Summary

VMware Tanzu Architecture for Dell EMC VxRail is a carefuly considered, fully inclusive and regularly validated approach to using appropriate hardware and software elements to produce a highly scalable PaaS installation for today and into the future as you grow your system. The maturity path to follow starts with a minimally viable, low cost platform that features all the capability needed for small and remote installations and concludes with an Enterprise-grade, full scale and expandable system that can be grown and upgraded over time without re-architecture. These models can be used and reused over and over around the business as needs arise. You can use these with confidence, as each edition has been fully tested on real world, full scale hardware exactly as described. You can be confident that it will operate as described. Each validation cycle tests the target platform for functionality and performance.

TAS for VMs and TKGI Installation

A fully meshed TKGI and TAS for VMs installation based on best practices and reference design considerations will look as follows:

TKGI Starter Kit View a larger version of this diagram.

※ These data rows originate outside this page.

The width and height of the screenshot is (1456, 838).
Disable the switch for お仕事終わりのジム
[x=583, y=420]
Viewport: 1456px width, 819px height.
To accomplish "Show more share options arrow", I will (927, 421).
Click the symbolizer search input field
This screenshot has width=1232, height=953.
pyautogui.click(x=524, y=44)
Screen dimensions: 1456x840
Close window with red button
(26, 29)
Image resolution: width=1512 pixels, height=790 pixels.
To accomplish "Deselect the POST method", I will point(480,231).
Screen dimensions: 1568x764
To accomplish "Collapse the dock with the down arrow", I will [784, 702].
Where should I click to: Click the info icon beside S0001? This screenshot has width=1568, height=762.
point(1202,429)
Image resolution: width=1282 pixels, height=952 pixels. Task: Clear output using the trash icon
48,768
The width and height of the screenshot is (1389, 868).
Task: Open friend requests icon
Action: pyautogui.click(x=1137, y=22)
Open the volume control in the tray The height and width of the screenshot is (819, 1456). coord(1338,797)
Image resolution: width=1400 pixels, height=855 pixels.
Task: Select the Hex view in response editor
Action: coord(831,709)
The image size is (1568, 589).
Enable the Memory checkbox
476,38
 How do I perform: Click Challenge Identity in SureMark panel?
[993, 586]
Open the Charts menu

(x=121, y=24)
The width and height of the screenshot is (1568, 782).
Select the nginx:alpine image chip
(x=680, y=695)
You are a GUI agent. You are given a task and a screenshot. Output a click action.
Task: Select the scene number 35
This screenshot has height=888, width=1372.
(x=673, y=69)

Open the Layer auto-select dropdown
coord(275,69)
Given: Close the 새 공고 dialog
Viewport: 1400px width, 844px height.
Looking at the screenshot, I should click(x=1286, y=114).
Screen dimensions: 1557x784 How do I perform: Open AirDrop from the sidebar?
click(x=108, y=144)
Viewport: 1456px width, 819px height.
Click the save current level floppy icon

The common elements of these two platform technologies are the NSX T0 router and the associated T1 routers. This approach allows for any possible cross traffic between TKGI and TAS for VMs applications to stay within the bounds of the T0 router. Cross traffic does not need to exit the NSX overlay. This also provides a convenient, singular access point to the whole installation, making deployments of multiple, identical installations easier to automate.

Further Considerations

With a single vSphere Cluster, the Host Groups feature introduced in Ops Manager v2.7 can be used in conjunction with Resource Pools in vSphere Clusters as AZ constructs to stack different installations of PaaS. Host Groups provide a way to pin hardware resources to an AZ. Resource Pools provides a way to aggregate host resources.

As server capacity continues to increase, the efficiency of deploying independent clusters of a server just for one installation of one product is low. As customers are commonly deploying servers approaching 1 terabyte of RAM, stacking many installations in these clusters improves overall resource utilization.

You may be tempted to split the TAS for VMs and TKGI installations into separate network parent/child configurations, behind separate T0 routers. Before doing this, review VMware’s best practices for T0 to T0 routing efficiencies and weaknesses to ensure that the approach meets your needs.